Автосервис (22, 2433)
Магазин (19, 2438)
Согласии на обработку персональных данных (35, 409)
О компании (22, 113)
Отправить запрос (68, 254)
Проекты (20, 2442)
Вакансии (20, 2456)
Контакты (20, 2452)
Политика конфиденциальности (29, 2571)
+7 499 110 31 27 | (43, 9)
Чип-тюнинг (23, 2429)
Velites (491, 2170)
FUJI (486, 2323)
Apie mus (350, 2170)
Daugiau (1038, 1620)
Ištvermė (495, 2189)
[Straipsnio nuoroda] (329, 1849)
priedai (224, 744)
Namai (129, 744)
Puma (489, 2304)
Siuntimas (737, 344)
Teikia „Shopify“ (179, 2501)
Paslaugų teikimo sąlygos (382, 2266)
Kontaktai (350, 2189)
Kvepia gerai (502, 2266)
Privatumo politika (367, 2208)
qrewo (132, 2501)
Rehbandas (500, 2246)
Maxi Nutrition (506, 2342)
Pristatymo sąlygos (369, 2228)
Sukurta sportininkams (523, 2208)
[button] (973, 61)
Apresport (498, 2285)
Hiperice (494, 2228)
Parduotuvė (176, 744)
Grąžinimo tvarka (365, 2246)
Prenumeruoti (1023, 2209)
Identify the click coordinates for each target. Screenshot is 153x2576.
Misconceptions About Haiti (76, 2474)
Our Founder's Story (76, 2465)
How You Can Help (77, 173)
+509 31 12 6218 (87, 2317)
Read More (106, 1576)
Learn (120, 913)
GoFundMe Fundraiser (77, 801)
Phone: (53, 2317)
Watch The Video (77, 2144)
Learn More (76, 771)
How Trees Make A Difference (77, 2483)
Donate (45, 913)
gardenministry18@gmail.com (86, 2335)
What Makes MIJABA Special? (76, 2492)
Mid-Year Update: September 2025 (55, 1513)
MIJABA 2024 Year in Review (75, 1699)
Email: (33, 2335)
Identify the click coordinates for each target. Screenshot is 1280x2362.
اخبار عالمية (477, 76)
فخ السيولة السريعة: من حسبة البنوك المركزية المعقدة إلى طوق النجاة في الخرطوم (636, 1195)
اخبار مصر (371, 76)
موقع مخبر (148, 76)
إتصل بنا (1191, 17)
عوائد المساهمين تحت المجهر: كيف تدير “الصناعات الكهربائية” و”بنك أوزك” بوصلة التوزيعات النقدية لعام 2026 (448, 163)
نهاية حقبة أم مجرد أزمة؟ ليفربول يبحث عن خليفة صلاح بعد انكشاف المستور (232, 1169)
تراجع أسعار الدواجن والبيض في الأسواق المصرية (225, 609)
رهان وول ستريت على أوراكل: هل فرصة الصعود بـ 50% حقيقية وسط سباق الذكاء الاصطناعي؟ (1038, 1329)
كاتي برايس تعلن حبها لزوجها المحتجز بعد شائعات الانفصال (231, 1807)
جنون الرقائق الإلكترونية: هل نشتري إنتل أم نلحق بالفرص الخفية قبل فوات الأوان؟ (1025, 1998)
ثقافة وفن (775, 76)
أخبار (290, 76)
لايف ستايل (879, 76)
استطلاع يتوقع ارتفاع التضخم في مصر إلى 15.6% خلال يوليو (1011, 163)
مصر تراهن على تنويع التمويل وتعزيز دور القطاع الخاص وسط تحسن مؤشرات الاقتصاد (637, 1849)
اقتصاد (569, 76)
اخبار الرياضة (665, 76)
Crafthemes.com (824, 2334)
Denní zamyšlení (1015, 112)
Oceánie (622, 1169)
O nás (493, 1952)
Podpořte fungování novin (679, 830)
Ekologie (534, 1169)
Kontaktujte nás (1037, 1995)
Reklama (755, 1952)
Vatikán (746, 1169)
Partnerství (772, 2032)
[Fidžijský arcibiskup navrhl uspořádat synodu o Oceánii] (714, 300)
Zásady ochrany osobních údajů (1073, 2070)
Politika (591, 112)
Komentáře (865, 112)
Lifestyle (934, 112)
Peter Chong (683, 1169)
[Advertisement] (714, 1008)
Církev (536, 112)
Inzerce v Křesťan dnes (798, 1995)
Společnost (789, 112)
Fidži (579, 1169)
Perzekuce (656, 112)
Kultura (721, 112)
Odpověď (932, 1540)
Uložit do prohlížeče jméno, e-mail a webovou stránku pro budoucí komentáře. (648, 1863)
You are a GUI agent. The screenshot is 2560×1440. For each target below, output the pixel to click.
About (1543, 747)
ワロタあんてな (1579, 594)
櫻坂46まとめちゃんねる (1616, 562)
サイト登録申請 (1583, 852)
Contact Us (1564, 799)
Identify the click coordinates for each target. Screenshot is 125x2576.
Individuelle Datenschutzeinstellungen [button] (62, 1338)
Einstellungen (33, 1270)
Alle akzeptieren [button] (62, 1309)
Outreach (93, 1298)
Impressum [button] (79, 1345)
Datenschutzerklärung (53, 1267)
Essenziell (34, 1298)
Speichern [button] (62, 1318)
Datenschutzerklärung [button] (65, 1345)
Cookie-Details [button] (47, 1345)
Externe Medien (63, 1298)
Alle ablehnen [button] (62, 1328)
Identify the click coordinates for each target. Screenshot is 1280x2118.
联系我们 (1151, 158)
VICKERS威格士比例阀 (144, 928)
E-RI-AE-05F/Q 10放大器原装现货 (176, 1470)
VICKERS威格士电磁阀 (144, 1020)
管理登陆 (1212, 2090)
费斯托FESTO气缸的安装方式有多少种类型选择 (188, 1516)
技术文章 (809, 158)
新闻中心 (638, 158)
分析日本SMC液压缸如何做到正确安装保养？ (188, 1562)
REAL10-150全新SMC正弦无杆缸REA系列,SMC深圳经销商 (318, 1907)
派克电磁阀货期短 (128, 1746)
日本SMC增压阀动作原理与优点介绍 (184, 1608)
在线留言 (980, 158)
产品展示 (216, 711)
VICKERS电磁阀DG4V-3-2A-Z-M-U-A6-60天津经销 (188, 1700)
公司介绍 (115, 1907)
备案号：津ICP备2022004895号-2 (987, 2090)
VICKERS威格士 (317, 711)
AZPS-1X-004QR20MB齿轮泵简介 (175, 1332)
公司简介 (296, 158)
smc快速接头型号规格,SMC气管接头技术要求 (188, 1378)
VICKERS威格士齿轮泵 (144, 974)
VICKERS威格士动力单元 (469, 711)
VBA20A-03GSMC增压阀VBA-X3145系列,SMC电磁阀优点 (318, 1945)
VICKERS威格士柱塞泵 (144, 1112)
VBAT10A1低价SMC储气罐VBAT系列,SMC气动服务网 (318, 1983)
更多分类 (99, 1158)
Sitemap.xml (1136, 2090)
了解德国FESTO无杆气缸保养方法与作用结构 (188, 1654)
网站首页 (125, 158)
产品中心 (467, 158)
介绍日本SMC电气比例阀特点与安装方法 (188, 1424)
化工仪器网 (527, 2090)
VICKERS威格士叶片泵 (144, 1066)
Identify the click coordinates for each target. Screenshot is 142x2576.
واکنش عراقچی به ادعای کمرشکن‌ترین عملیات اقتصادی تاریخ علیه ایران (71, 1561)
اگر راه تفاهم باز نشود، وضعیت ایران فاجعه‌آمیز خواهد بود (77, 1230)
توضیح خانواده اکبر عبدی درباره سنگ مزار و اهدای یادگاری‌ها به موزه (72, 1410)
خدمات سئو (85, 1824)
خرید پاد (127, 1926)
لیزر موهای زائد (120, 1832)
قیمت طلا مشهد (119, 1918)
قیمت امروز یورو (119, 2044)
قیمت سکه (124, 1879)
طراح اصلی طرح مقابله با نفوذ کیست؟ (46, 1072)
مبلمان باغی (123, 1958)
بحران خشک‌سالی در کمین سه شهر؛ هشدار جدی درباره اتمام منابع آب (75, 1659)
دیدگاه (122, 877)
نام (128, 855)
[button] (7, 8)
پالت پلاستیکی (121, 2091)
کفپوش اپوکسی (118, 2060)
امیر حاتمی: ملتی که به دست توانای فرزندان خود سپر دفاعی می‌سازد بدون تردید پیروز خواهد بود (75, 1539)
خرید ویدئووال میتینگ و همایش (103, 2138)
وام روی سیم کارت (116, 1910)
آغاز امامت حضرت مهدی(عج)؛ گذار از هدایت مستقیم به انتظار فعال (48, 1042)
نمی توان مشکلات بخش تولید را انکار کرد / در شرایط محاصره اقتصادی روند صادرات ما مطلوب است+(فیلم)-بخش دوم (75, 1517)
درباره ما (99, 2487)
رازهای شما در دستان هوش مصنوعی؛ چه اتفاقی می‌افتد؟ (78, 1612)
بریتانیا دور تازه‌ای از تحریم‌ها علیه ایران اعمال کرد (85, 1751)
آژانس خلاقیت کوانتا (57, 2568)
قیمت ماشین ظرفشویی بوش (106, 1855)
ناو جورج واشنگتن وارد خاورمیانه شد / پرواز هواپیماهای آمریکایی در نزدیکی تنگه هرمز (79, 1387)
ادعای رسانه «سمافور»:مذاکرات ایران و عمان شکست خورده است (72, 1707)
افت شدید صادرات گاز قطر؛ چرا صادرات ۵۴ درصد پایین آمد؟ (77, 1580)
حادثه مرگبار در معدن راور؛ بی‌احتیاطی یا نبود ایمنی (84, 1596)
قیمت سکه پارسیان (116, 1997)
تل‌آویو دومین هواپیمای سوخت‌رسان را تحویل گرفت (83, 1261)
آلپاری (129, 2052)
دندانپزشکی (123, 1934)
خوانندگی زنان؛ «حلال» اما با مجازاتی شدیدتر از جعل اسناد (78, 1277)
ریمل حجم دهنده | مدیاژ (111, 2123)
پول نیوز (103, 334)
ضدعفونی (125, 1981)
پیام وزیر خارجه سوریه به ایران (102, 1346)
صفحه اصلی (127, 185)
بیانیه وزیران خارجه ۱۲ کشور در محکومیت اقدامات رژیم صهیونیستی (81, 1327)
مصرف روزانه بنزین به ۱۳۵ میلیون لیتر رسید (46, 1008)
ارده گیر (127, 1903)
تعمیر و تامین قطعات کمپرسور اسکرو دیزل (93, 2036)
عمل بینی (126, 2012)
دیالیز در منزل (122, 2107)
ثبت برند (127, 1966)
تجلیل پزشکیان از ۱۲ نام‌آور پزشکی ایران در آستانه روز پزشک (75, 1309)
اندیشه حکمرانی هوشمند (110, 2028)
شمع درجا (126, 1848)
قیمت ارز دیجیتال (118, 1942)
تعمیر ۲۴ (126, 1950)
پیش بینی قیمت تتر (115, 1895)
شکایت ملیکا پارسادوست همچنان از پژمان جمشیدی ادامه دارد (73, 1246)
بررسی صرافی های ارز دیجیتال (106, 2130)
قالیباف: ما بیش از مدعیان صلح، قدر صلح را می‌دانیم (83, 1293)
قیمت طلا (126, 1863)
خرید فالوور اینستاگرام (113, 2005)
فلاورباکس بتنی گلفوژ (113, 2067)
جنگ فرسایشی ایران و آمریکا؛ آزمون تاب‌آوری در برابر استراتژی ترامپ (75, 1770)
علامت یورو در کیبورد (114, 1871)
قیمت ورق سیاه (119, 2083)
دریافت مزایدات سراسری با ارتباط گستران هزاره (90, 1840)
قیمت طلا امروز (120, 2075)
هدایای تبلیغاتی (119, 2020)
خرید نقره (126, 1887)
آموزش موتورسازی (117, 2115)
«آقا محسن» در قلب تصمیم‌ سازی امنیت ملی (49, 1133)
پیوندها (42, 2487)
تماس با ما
::::
**EXERCISE**
Transcribe only the trailing portion of the entries above: the line that contains "خرید ویدئووال میتینگ و همایش (103, 2138)" and each line after it.

**YOUR SOLUTION**
خرید ویدئووال میتینگ و همایش (103, 2138)
وام روی سیم کارت (116, 1910)
آغاز امامت حضرت مهدی(عج)؛ گذار از هدایت مستقیم به انتظار فعال (48, 1042)
نمی توان مشکلات بخش تولید را انکار کرد / در شرایط محاصره اقتصادی روند صادرات ما مطلوب است+(فیلم)-بخش دوم (75, 1517)
درباره ما (99, 2487)
رازهای شما در دستان هوش مصنوعی؛ چه اتفاقی می‌افتد؟ (78, 1612)
بریتانیا دور تازه‌ای از تحریم‌ها علیه ایران اعمال کرد (85, 1751)
آژانس خلاقیت کوانتا (57, 2568)
قیمت ماشین ظرفشویی بوش (106, 1855)
ناو جورج واشنگتن وارد خاورمیانه شد / پرواز هواپیماهای آمریکایی در نزدیکی تنگه هرمز (79, 1387)
ادعای رسانه «سمافور»:مذاکرات ایران و عمان شکست خورده است (72, 1707)
افت شدید صادرات گاز قطر؛ چرا صادرات ۵۴ درصد پایین آمد؟ (77, 1580)
حادثه مرگبار در معدن راور؛ بی‌احتیاطی یا نبود ایمنی (84, 1596)
قیمت سکه پارسیان (116, 1997)
تل‌آویو دومین هواپیمای سوخت‌رسان را تحویل گرفت (83, 1261)
آلپاری (129, 2052)
دندانپزشکی (123, 1934)
خوانندگی زنان؛ «حلال» اما با مجازاتی شدیدتر از جعل اسناد (78, 1277)
ریمل حجم دهنده | مدیاژ (111, 2123)
پول نیوز (103, 334)
ضدعفونی (125, 1981)
پیام وزیر خارجه سوریه به ایران (102, 1346)
صفحه اصلی (127, 185)
بیانیه وزیران خارجه ۱۲ کشور در محکومیت اقدامات رژیم صهیونیستی (81, 1327)
مصرف روزانه بنزین به ۱۳۵ میلیون لیتر رسید (46, 1008)
ارده گیر (127, 1903)
تعمیر و تامین قطعات کمپرسور اسکرو دیزل (93, 2036)
عمل بینی (126, 2012)
دیالیز در منزل (122, 2107)
ثبت برند (127, 1966)
تجلیل پزشکیان از ۱۲ نام‌آور پزشکی ایران در آستانه روز پزشک (75, 1309)
اندیشه حکمرانی هوشمند (110, 2028)
شمع درجا (126, 1848)
قیمت ارز دیجیتال (118, 1942)
تعمیر ۲۴ (126, 1950)
پیش بینی قیمت تتر (115, 1895)
شکایت ملیکا پارسادوست همچنان از پژمان جمشیدی ادامه دارد (73, 1246)
بررسی صرافی های ارز دیجیتال (106, 2130)
قالیباف: ما بیش از مدعیان صلح، قدر صلح را می‌دانیم (83, 1293)
قیمت طلا (126, 1863)
خرید فالوور اینستاگرام (113, 2005)
فلاورباکس بتنی گلفوژ (113, 2067)
جنگ فرسایشی ایران و آمریکا؛ آزمون تاب‌آوری در برابر استراتژی ترامپ (75, 1770)
علامت یورو در کیبورد (114, 1871)
قیمت ورق سیاه (119, 2083)
دریافت مزایدات سراسری با ارتباط گستران هزاره (90, 1840)
قیمت طلا امروز (120, 2075)
هدایای تبلیغاتی (119, 2020)
خرید نقره (126, 1887)
آموزش موتورسازی (117, 2115)
«آقا محسن» در قلب تصمیم‌ سازی امنیت ملی (49, 1133)
پیوندها (42, 2487)
تماس با ما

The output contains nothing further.